__Exercise objective__
Only a number is wanted here: the count of lines in the entries below that include the word "will".

__Material for the task__
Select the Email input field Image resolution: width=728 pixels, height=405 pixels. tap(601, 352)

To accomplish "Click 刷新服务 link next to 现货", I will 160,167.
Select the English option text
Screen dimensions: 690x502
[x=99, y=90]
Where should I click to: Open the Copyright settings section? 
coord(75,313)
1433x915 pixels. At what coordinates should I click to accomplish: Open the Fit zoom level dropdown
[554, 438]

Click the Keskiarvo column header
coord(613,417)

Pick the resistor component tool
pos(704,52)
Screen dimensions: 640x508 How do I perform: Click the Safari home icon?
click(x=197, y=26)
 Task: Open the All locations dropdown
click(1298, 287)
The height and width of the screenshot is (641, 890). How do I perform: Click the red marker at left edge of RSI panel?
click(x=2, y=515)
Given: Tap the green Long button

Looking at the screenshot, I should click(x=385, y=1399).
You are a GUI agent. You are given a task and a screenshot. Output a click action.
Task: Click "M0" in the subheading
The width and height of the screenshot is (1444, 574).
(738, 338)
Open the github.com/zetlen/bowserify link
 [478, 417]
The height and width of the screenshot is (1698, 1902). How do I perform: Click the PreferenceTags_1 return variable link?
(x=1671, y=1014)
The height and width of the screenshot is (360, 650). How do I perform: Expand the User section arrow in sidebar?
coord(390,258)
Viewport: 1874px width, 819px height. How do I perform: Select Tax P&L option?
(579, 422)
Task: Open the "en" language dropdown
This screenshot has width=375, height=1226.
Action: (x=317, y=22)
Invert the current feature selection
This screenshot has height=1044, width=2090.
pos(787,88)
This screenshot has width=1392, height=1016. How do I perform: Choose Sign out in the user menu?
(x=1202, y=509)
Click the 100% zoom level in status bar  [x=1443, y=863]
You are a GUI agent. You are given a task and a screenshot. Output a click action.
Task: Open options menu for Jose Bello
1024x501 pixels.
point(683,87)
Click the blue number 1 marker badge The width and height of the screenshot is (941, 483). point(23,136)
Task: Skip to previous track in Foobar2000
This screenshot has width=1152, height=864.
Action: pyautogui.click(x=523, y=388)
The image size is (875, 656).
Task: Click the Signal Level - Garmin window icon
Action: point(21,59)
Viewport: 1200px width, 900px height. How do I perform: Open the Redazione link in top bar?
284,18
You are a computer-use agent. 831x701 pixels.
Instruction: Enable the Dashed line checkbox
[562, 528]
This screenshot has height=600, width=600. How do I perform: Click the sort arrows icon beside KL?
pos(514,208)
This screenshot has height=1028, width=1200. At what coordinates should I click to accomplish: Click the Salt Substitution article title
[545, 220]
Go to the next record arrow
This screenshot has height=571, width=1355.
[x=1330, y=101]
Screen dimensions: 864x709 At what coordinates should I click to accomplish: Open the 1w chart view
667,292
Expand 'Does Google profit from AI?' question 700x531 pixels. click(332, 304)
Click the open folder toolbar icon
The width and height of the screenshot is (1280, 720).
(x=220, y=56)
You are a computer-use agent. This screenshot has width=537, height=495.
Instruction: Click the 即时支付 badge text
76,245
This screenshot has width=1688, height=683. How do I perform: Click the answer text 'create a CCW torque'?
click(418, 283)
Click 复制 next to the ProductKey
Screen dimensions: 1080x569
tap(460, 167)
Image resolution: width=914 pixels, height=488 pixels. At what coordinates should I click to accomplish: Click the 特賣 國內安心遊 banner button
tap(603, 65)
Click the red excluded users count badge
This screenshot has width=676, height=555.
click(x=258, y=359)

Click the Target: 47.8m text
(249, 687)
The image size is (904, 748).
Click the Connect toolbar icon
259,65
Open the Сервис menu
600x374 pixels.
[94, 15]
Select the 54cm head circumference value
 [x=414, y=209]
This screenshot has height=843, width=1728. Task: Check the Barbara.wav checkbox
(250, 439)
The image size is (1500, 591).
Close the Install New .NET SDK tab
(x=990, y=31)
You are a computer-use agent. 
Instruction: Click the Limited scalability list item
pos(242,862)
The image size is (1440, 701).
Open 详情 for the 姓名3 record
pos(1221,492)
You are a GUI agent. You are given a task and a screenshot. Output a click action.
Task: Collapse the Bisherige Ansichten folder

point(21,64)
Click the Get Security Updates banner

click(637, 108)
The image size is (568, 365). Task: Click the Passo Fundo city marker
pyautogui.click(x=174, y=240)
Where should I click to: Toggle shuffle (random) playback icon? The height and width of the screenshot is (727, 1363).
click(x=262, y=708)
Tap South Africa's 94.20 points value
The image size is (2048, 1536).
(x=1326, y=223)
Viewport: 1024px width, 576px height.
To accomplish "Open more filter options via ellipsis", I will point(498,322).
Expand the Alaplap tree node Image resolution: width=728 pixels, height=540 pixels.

__Result below__
2